Text segment.
◆ ◆ ◆
Abstracts: ISEE 22nd Annual Conference, Seoul, Korea, 28 August–1 September 2010: Indoor and Built Environment
Microbial volatile organic compounds (MVOC) are a range of volatile organic compounds produced by microorganisms. According to previous reports, exposure to various MVOC at school was associated with asthmatic symptoms in pupils and a history of asthma among school employees. However, the relationship between MVOC exposure at home and allergies in inhabitants remains unknown. The aim of this study was to investigate the relationship between allergic symptoms and selected MVOC exposure in single family homes.
This study is based on a survey conducted in 2006. Subjects were 624 inhabitants of 182 detached houses in 6 cities of Japan. Air samples were collected using diffusive samplers for 48 hours, and the concentrations of 8 selected compounds were analyzed by Gas Chromatograph-Mass Spectrometer (SIM). All inhabitants of the dwellings were given a self-administered questionnaire on age, sex, and medications for bronchial asthma, atopic dermatitis, and allergic rhinitis within the past 2 years. Adult inhabitants were also asked to fill out questions regarding housing characteristics.
◆ ◆ ◆
Supplied entries.
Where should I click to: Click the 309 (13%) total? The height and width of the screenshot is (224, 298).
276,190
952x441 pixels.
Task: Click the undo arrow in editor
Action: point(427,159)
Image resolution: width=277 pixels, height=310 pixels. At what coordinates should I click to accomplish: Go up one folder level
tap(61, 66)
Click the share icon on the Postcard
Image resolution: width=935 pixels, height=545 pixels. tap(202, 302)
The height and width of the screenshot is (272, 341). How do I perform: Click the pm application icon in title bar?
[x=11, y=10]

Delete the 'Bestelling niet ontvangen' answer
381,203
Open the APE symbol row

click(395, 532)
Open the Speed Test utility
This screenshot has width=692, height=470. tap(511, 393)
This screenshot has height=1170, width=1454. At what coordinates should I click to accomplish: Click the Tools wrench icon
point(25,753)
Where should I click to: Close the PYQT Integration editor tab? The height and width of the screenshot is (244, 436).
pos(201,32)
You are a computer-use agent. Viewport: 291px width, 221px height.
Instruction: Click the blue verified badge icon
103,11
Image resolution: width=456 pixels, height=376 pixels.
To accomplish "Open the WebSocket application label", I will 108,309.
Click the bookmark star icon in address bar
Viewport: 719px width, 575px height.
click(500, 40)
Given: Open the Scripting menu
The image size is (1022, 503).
◆ ◆ ◆
Work to complete.
• A. Translate this sentence from the abstract on microbial volatile organic compounds into Spanish: "Subjects were 624 inhabitants of 182 detached houses in 6 cities of Japan."
• B. Carry on the abstract about microbial volatile organic compounds in Japanese homes, starting after its final sentence.

Results of the exercise.
• A. Los sujetos fueron 624 habitantes de 182 casas independientes en 6 ciudades de Japón.

• B.
The most frequently detected MVOC was 1-pentanol at a median concentration of 0.60 μg/m3. Among the 609 subjects who completed questions about allergies, the prevalence of asthma, atopic dermatitis, and allergic rhinitis was 4.8%, 9.9%, and 18.2%, respectively. No difference was found among genders, but a higher prevalence was obtained among younger subjects. A significant association between rhinitis and 1-octen-3-ol (per log10-unit: odds ratio, 2.02; 95% confidence interval: 1.05–3.87) was obtained after adjusting for age, sex, environmental tobacco smoke, and dampness index. No MVOC was related to asthma or atopic dermatitis after adjustment.
According to the results of experimental volunteer 1-octen-3-ol exposure, mucosal irritation of airways was observed. Although indoor air concentrations of 1-octen-3-ol in this study were relatively low, exposure may cause irritation in inhabitants and evoke a rhinitis.